抽出したリスト >>
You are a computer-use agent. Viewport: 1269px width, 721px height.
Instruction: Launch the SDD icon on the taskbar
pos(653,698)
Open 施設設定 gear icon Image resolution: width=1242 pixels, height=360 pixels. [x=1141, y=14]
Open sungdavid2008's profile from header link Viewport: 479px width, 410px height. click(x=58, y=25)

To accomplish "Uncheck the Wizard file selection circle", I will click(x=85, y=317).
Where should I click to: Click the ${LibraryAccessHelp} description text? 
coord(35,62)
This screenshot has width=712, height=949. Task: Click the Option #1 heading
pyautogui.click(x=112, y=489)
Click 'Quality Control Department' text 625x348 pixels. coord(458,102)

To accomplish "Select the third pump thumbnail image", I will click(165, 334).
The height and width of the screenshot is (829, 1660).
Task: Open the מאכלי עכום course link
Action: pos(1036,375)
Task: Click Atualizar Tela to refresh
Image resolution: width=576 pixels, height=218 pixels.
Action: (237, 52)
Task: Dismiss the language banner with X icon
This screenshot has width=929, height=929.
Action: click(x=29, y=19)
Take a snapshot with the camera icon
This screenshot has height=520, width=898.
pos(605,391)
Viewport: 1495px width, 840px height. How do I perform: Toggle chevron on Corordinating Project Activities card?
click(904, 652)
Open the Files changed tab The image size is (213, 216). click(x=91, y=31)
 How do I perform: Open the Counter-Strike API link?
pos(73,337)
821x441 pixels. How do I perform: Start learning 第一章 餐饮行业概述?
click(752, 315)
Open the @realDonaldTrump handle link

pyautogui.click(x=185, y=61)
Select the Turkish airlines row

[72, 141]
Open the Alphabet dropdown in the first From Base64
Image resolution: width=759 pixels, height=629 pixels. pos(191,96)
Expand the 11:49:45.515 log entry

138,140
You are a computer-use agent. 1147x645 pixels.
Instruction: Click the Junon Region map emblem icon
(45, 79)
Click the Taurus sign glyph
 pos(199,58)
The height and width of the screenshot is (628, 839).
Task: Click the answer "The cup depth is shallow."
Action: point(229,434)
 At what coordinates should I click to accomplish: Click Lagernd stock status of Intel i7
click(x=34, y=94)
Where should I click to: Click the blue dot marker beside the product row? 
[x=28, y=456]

作業内容 >> 上のリストの全行を、空行を除いて番号付きの箇条書きに書き直すこと。

回答は以下 >>
1. You are a computer-use agent. Viewport: 1269px width, 721px height.
2. Instruction: Launch the SDD icon on the taskbar
3. pos(653,698)
4. Open 施設設定 gear icon Image resolution: width=1242 pixels, height=360 pixels. [x=1141, y=14]
5. Open sungdavid2008's profile from header link Viewport: 479px width, 410px height. click(x=58, y=25)
6. To accomplish "Uncheck the Wizard file selection circle", I will click(x=85, y=317).
7. Where should I click to: Click the ${LibraryAccessHelp} description text? 
8. coord(35,62)
9. This screenshot has width=712, height=949. Task: Click the Option #1 heading
10. pyautogui.click(x=112, y=489)
11. Click 'Quality Control Department' text 625x348 pixels. coord(458,102)
12. To accomplish "Select the third pump thumbnail image", I will click(165, 334).
13. The height and width of the screenshot is (829, 1660).
14. Task: Open the מאכלי עכום course link
15. Action: pos(1036,375)
16. Task: Click Atualizar Tela to refresh
17. Image resolution: width=576 pixels, height=218 pixels.
18. Action: (237, 52)
19. Task: Dismiss the language banner with X icon
20. This screenshot has width=929, height=929.
21. Action: click(x=29, y=19)
22. Take a snapshot with the camera icon
23. This screenshot has height=520, width=898.
24. pos(605,391)
25. Viewport: 1495px width, 840px height. How do I perform: Toggle chevron on Corordinating Project Activities card?
26. click(904, 652)
27. Open the Files changed tab The image size is (213, 216). click(x=91, y=31)
28.  How do I perform: Open the Counter-Strike API link?
29. pos(73,337)
30. 821x441 pixels. How do I perform: Start learning 第一章 餐饮行业概述?
31. click(752, 315)
32. Open the @realDonaldTrump handle link
33. pyautogui.click(x=185, y=61)
34. Select the Turkish airlines row
35. [72, 141]
36. Open the Alphabet dropdown in the first From Base64
37. Image resolution: width=759 pixels, height=629 pixels. pos(191,96)
38. Expand the 11:49:45.515 log entry
39. 138,140
40. You are a computer-use agent. 1147x645 pixels.
41. Instruction: Click the Junon Region map emblem icon
42. (45, 79)
43. Click the Taurus sign glyph
44.  pos(199,58)
45. The height and width of the screenshot is (628, 839).
46. Task: Click the answer "The cup depth is shallow."
47. Action: point(229,434)
48.  At what coordinates should I click to accomplish: Click Lagernd stock status of Intel i7
49. click(x=34, y=94)
50. Where should I click to: Click the blue dot marker beside the product row? 
51. [x=28, y=456]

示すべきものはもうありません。